Data to process:
++++
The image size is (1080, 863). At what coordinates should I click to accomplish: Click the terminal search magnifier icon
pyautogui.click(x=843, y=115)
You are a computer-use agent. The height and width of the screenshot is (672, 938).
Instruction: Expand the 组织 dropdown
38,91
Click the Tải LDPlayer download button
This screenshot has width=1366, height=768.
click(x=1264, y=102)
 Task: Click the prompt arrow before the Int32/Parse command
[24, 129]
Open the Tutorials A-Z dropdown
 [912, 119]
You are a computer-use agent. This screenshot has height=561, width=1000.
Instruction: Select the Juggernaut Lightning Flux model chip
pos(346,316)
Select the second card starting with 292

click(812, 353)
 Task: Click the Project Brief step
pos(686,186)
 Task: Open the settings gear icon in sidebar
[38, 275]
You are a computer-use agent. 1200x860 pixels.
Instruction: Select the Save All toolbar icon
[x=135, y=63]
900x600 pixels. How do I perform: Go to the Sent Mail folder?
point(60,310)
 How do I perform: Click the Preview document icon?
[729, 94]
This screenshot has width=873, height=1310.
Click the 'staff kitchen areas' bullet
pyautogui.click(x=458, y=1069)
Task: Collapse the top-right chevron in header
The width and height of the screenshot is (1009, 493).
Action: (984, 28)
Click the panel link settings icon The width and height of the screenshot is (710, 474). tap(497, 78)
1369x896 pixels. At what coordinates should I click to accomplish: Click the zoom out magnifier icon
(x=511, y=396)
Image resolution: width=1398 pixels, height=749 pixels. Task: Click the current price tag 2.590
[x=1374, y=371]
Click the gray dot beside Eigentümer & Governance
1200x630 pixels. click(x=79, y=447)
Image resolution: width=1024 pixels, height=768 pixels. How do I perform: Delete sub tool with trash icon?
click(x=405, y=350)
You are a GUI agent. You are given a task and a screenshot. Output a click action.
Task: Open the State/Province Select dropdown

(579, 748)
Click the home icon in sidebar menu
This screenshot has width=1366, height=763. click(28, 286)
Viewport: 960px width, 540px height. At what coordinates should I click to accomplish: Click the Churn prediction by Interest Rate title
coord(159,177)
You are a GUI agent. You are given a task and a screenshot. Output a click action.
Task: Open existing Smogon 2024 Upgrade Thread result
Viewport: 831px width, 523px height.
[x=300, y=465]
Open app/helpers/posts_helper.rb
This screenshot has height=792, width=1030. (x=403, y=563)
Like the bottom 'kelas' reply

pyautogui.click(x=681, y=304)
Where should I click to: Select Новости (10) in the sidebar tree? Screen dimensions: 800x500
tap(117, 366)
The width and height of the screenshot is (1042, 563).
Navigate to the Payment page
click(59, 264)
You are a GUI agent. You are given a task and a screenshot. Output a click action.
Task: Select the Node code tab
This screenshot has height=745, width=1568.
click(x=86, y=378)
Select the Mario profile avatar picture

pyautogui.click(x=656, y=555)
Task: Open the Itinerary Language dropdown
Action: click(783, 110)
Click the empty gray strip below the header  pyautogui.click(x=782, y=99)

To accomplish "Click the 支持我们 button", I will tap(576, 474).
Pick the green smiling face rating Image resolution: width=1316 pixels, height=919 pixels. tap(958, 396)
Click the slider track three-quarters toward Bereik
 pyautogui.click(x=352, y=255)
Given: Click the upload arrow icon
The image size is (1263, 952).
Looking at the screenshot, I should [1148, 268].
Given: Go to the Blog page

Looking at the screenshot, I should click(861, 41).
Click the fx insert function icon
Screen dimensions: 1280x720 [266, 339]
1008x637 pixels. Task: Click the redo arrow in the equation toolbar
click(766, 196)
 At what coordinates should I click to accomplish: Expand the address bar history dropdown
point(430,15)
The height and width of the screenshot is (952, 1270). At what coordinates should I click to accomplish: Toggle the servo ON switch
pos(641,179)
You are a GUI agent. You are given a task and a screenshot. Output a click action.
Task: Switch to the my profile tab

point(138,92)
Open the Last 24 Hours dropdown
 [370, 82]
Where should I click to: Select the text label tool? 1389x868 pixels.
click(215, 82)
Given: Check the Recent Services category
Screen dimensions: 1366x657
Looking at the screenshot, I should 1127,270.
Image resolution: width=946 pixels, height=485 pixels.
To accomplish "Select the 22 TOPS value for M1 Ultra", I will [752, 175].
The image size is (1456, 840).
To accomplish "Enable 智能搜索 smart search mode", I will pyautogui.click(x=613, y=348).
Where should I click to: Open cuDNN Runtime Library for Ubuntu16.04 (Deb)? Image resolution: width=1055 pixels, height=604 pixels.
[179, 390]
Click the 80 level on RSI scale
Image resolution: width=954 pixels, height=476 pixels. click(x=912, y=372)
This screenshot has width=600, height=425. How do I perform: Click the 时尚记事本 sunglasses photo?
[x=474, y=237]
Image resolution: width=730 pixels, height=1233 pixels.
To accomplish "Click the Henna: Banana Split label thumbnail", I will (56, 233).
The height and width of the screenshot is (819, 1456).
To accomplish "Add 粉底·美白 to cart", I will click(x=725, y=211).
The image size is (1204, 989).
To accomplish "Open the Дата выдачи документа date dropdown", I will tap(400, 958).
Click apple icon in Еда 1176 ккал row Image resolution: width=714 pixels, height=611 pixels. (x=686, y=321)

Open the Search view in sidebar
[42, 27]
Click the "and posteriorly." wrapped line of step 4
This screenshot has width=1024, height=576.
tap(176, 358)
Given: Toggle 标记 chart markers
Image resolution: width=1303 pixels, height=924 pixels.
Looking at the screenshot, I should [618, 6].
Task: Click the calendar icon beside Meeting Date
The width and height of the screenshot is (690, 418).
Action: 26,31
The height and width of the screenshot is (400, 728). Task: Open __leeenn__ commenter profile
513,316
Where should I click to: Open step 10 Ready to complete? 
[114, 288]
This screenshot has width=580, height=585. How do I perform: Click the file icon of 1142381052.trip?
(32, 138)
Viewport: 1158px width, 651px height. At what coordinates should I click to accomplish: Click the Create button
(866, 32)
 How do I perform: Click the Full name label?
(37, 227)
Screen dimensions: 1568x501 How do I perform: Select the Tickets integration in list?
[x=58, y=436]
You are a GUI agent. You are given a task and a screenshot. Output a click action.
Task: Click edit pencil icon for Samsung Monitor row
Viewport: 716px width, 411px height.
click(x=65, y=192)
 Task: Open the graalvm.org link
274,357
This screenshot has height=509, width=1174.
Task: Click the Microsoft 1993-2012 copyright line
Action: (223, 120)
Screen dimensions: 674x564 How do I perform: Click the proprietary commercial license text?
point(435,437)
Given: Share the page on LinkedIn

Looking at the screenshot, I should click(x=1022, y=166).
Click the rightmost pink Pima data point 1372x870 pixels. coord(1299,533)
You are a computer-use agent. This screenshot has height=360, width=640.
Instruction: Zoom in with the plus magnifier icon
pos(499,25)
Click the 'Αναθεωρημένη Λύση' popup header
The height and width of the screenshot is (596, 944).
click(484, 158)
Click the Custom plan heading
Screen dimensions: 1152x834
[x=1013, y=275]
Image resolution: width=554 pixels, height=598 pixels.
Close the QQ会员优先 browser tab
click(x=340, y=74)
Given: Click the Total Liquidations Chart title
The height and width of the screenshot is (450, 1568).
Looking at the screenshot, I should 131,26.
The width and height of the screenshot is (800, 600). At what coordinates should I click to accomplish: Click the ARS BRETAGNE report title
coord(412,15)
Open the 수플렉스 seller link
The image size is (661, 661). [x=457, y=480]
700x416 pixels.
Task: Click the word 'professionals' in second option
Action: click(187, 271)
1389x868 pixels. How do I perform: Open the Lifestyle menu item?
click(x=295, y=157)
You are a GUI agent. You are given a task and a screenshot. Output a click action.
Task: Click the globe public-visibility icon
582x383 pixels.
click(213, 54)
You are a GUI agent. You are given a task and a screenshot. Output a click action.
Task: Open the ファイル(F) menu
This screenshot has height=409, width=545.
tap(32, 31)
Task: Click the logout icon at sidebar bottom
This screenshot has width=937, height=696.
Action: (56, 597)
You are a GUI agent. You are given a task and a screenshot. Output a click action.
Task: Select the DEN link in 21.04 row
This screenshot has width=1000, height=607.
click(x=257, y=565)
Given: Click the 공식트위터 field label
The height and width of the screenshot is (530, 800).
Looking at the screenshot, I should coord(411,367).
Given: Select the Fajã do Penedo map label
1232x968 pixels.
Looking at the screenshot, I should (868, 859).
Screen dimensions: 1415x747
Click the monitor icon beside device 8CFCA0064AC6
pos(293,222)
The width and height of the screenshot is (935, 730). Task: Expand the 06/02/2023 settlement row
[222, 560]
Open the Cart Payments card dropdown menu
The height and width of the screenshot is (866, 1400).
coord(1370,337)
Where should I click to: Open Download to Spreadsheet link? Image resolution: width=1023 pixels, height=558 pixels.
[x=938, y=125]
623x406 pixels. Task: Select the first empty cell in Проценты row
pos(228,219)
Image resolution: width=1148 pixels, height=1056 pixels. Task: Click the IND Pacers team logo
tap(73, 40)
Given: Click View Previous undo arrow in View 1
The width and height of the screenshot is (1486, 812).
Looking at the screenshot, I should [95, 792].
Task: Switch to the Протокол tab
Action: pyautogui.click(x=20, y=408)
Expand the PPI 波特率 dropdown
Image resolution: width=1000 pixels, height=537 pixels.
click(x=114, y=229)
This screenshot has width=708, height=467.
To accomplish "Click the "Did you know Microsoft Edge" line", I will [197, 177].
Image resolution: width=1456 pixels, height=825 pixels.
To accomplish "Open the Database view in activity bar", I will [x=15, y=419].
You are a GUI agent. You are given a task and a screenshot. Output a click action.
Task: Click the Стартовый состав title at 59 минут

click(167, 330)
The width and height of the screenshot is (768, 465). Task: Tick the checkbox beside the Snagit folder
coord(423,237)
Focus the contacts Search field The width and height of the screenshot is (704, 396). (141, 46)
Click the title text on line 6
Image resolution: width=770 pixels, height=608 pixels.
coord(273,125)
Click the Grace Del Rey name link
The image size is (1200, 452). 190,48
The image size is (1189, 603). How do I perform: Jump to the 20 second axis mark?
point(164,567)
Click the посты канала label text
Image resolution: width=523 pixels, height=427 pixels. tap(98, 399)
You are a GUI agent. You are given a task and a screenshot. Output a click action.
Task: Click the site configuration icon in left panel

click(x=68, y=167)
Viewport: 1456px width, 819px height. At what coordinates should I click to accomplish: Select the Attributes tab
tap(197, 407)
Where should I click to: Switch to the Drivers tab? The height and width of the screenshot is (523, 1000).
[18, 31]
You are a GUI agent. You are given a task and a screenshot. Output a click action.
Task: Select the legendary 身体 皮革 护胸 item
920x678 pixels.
++++
Problem details:
In the entries above, find the line with "1008x637 pixels. Task: Click" and the line with "The image size is (1204, 989).", then restate word for word both of them and every line between, with nothing more.

Finished task:
1008x637 pixels. Task: Click the redo arrow in the equation toolbar
click(766, 196)
 At what coordinates should I click to accomplish: Expand the address bar history dropdown
point(430,15)
The height and width of the screenshot is (952, 1270). At what coordinates should I click to accomplish: Toggle the servo ON switch
pos(641,179)
You are a GUI agent. You are given a task and a screenshot. Output a click action.
Task: Switch to the my profile tab

point(138,92)
Open the Last 24 Hours dropdown
 [370, 82]
Where should I click to: Select the text label tool? 1389x868 pixels.
click(215, 82)
Given: Check the Recent Services category
Screen dimensions: 1366x657
Looking at the screenshot, I should 1127,270.
Image resolution: width=946 pixels, height=485 pixels.
To accomplish "Select the 22 TOPS value for M1 Ultra", I will [752, 175].
The image size is (1456, 840).
To accomplish "Enable 智能搜索 smart search mode", I will pyautogui.click(x=613, y=348).
Where should I click to: Open cuDNN Runtime Library for Ubuntu16.04 (Deb)? Image resolution: width=1055 pixels, height=604 pixels.
[179, 390]
Click the 80 level on RSI scale
Image resolution: width=954 pixels, height=476 pixels. click(x=912, y=372)
This screenshot has width=600, height=425. How do I perform: Click the 时尚记事本 sunglasses photo?
[x=474, y=237]
Image resolution: width=730 pixels, height=1233 pixels.
To accomplish "Click the Henna: Banana Split label thumbnail", I will (56, 233).
The height and width of the screenshot is (819, 1456).
To accomplish "Add 粉底·美白 to cart", I will click(x=725, y=211).
The image size is (1204, 989).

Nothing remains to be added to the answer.